Write the listing, from its start through the line containing "will [x=34, y=100].", inclusive, as a two-column CSV with the headers instruction and answer. Give one row per instruction and its answer, put each value in a single quoted field, and replace line breaks with spaces.

--- Begin ---

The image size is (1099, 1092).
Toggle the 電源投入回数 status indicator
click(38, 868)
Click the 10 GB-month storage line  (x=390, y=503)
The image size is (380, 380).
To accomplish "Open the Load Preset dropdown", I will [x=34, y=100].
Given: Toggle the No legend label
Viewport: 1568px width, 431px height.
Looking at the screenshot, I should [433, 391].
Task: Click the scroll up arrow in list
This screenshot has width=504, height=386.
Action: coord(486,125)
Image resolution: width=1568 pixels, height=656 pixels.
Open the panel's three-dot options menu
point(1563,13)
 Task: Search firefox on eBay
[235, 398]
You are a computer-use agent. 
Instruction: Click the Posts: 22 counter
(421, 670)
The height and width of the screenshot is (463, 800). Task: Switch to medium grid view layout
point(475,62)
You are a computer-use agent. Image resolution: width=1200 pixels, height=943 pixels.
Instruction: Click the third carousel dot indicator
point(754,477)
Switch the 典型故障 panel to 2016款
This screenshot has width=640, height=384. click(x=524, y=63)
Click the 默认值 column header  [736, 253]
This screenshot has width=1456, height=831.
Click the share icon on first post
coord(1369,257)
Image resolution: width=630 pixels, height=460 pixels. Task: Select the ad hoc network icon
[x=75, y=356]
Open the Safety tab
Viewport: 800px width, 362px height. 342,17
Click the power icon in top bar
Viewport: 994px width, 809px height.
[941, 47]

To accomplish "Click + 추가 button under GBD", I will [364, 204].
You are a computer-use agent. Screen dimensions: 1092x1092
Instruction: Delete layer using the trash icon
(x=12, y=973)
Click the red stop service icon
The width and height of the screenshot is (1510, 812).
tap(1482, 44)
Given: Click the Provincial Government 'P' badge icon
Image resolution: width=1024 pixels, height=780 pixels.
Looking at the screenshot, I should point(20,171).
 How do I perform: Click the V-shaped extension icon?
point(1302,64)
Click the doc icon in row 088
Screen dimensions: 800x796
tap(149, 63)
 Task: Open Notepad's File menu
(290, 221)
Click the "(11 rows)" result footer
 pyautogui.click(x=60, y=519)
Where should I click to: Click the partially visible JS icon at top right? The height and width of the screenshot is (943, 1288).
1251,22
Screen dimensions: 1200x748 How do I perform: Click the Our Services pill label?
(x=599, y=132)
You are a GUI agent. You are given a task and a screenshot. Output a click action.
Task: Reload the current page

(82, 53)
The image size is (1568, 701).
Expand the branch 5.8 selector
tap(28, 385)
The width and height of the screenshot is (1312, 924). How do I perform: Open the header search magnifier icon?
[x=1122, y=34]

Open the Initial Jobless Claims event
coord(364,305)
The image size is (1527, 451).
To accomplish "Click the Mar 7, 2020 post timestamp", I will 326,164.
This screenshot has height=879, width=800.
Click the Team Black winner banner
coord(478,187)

--- End ---

SOLUTION BELOW.
instruction,answer
"The image size is (1099, 1092). Toggle the 電源投入回数 status indicator","click(38, 868)"
"Click the 10 GB-month storage line","(x=390, y=503)"
"The image size is (380, 380). To accomplish ""Open the Load Preset dropdown"",","I will [x=34, y=100]."